→ Work to complete: Will you copy out, word for word, everything from the first of the rows below down to and including the row containing "Looking at the screenshot, I should [x=232, y=253]."?

-=-=-

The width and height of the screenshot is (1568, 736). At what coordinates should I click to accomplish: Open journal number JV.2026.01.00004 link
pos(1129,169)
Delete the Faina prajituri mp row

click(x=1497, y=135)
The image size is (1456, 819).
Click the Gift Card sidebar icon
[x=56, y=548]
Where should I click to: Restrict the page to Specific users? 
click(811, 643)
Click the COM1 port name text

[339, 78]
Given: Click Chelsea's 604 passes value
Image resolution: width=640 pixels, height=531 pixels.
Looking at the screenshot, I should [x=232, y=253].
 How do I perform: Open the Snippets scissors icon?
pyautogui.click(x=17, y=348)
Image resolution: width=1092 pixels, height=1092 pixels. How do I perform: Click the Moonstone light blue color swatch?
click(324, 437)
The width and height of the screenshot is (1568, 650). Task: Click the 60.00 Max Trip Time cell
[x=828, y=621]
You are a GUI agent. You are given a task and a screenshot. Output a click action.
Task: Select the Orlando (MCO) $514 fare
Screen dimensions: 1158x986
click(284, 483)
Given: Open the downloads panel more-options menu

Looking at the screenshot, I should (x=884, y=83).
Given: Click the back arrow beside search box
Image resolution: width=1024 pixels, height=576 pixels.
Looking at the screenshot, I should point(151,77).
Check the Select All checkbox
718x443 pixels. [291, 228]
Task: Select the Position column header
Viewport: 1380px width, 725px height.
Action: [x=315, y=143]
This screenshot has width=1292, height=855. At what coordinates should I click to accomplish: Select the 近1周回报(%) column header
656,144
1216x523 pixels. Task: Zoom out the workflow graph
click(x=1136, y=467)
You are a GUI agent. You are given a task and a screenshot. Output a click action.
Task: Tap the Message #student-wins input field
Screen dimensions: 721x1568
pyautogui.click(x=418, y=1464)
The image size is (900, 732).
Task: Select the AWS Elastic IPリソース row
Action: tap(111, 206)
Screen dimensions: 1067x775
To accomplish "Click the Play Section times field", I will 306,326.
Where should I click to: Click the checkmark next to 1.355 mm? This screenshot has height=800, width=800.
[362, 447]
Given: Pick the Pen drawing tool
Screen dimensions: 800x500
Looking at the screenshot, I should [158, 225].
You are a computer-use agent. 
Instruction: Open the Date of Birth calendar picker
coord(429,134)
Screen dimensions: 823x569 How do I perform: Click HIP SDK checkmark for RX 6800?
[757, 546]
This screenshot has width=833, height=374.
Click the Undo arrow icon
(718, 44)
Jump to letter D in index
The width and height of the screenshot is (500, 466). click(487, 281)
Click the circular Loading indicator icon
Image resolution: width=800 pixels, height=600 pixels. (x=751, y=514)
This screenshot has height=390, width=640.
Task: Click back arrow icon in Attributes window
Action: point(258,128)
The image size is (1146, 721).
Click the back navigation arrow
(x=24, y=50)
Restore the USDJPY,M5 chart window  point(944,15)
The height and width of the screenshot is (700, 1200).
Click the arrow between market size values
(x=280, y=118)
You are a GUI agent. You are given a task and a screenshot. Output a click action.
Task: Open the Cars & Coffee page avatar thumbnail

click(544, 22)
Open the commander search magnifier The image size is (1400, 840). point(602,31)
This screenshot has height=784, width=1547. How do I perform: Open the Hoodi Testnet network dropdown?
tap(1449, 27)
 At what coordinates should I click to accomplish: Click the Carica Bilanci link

-=-=-

→ Solution to this task:
The width and height of the screenshot is (1568, 736). At what coordinates should I click to accomplish: Open journal number JV.2026.01.00004 link
pos(1129,169)
Delete the Faina prajituri mp row

click(x=1497, y=135)
The image size is (1456, 819).
Click the Gift Card sidebar icon
[x=56, y=548]
Where should I click to: Restrict the page to Specific users? 
click(811, 643)
Click the COM1 port name text

[339, 78]
Given: Click Chelsea's 604 passes value
Image resolution: width=640 pixels, height=531 pixels.
Looking at the screenshot, I should [x=232, y=253].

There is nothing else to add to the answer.